[Pointing data for screenshots]
################

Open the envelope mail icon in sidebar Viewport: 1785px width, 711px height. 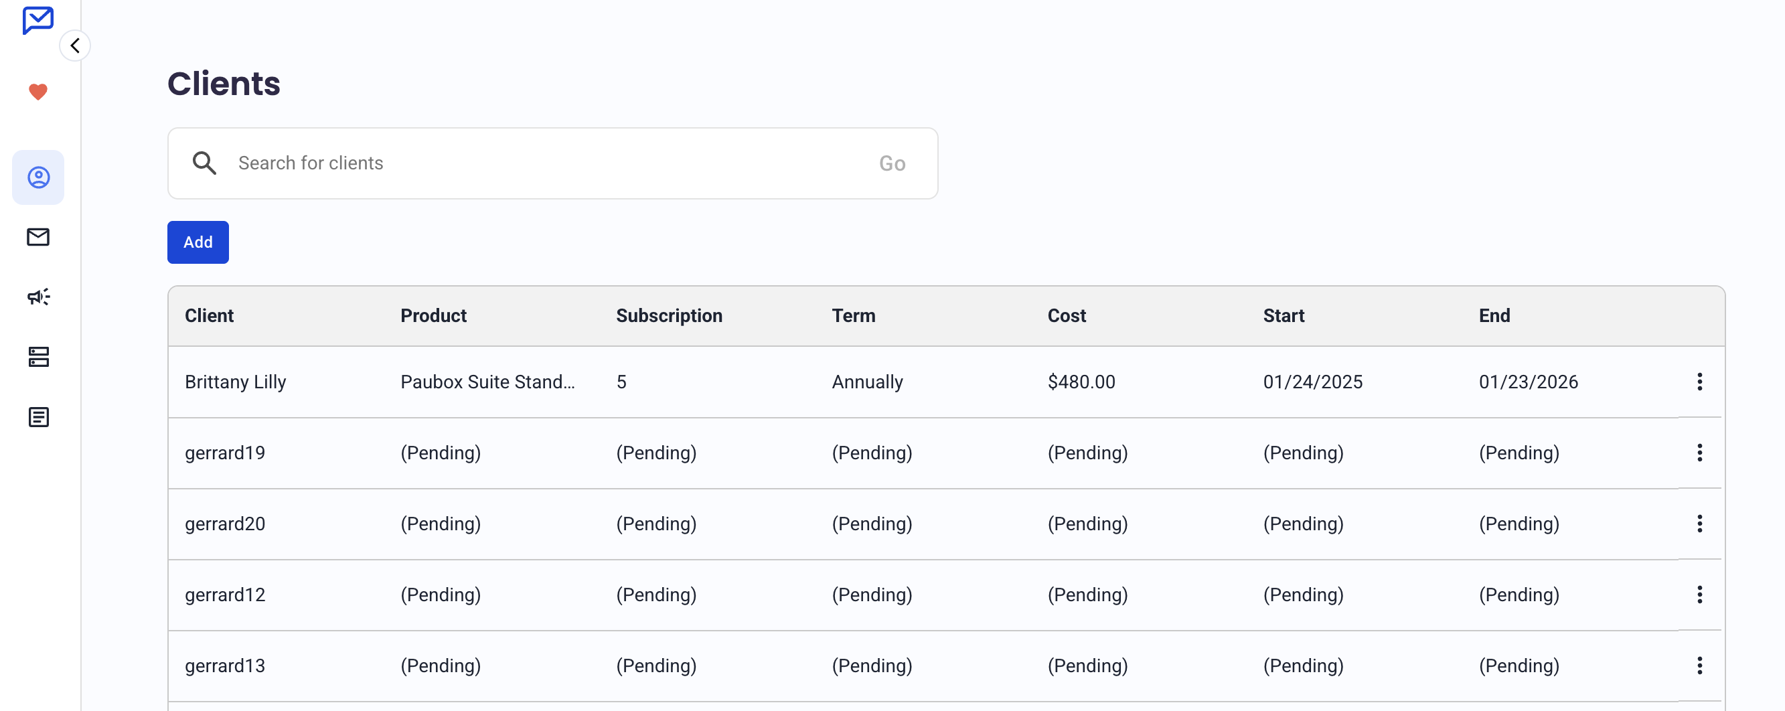coord(38,237)
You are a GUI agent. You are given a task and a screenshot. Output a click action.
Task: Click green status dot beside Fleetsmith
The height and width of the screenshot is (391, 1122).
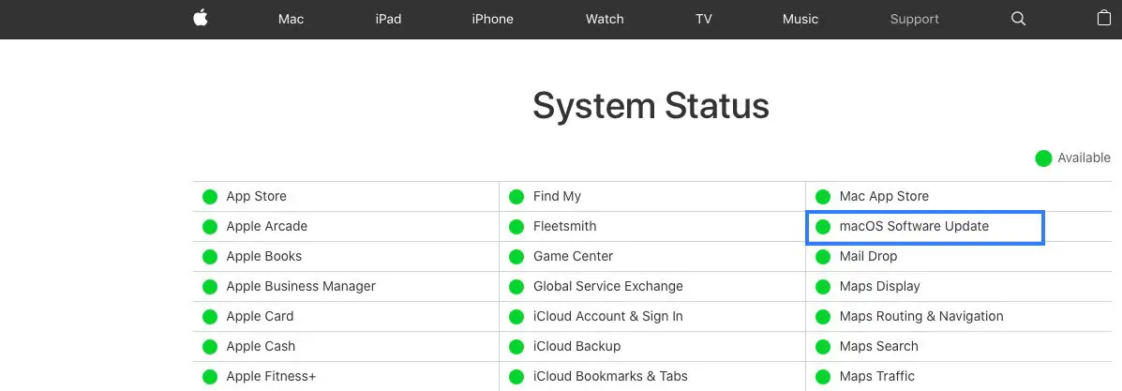point(516,227)
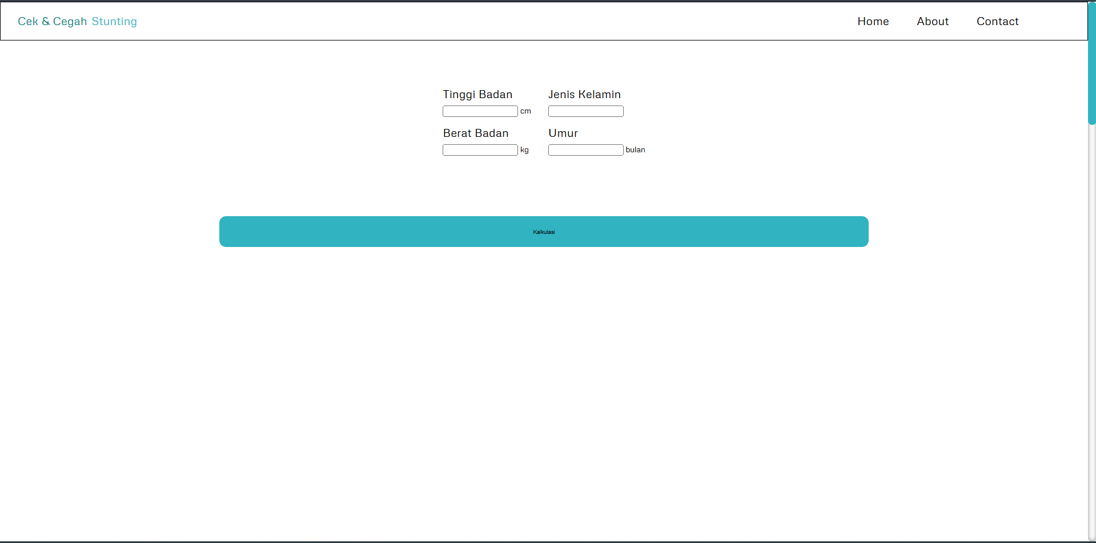Image resolution: width=1096 pixels, height=543 pixels.
Task: Click the teal vertical scrollbar thumb
Action: pos(1091,63)
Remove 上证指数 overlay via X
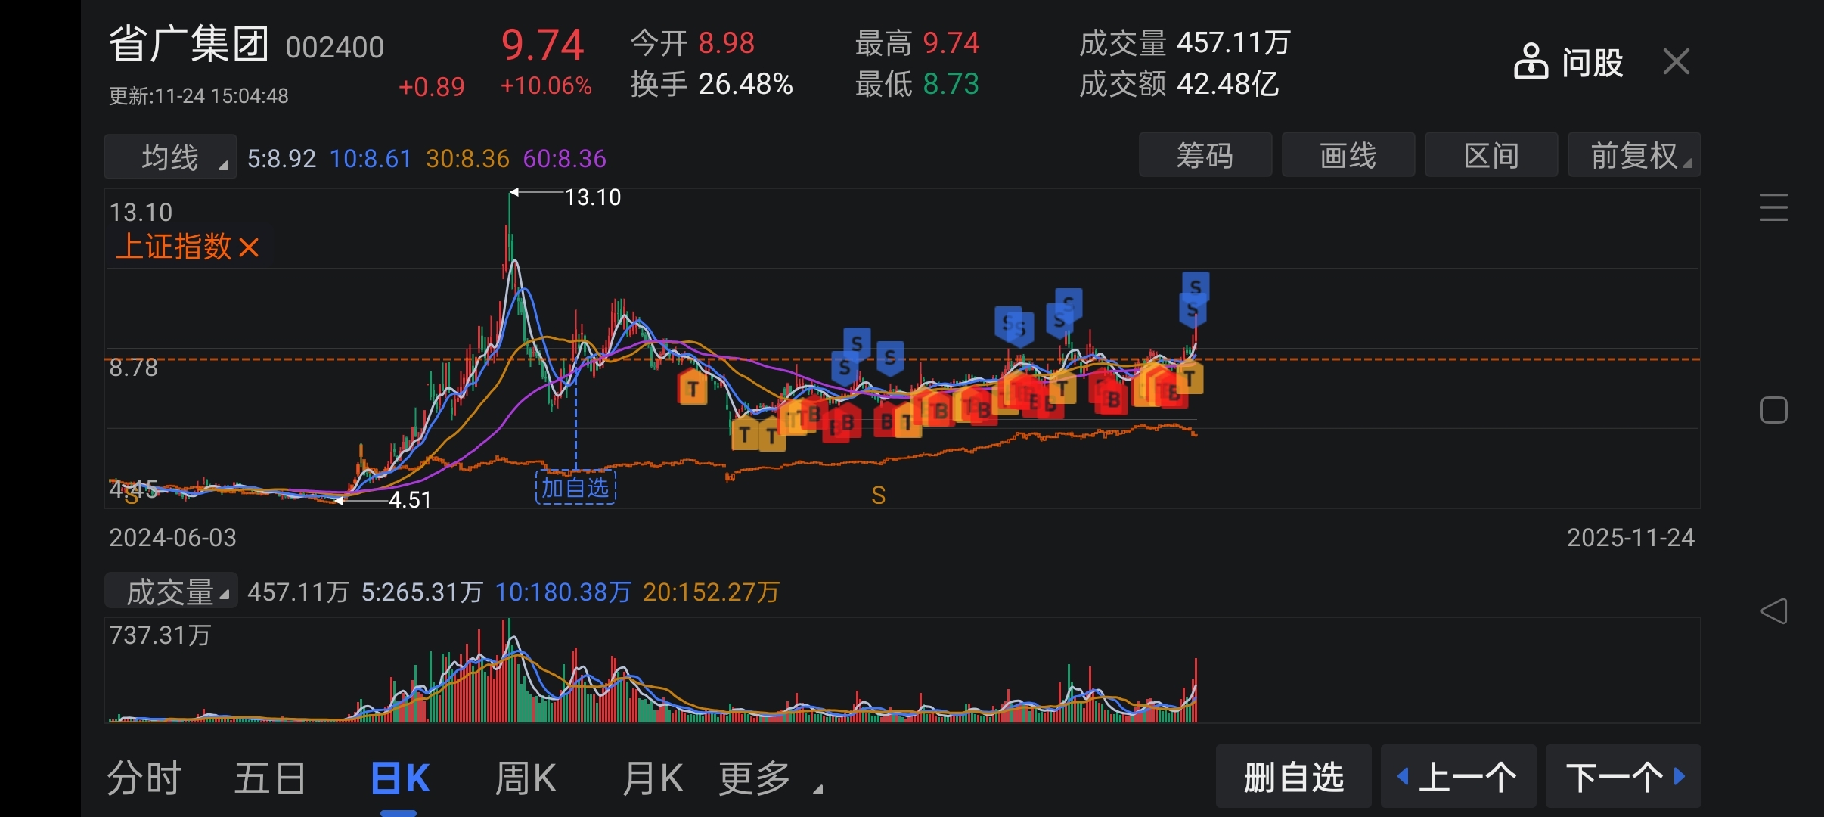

################

• Exercise details:
Please rewrite the records from the line with "You are a GUI" up to and including the last line of the records, swapping "green" for "red" and leaving everything else unchanged. Omit the pictures from your answer.

• Complete output:
You are a GUI agent. You are given a task and a screenshot. Output a click action.
Task: Click red status dot beside Fleetsmith
The height and width of the screenshot is (391, 1122).
point(516,227)
Image resolution: width=1096 pixels, height=543 pixels.
Task: Click the teal vertical scrollbar thumb
Action: pos(1091,63)
Remove 上证指数 overlay via X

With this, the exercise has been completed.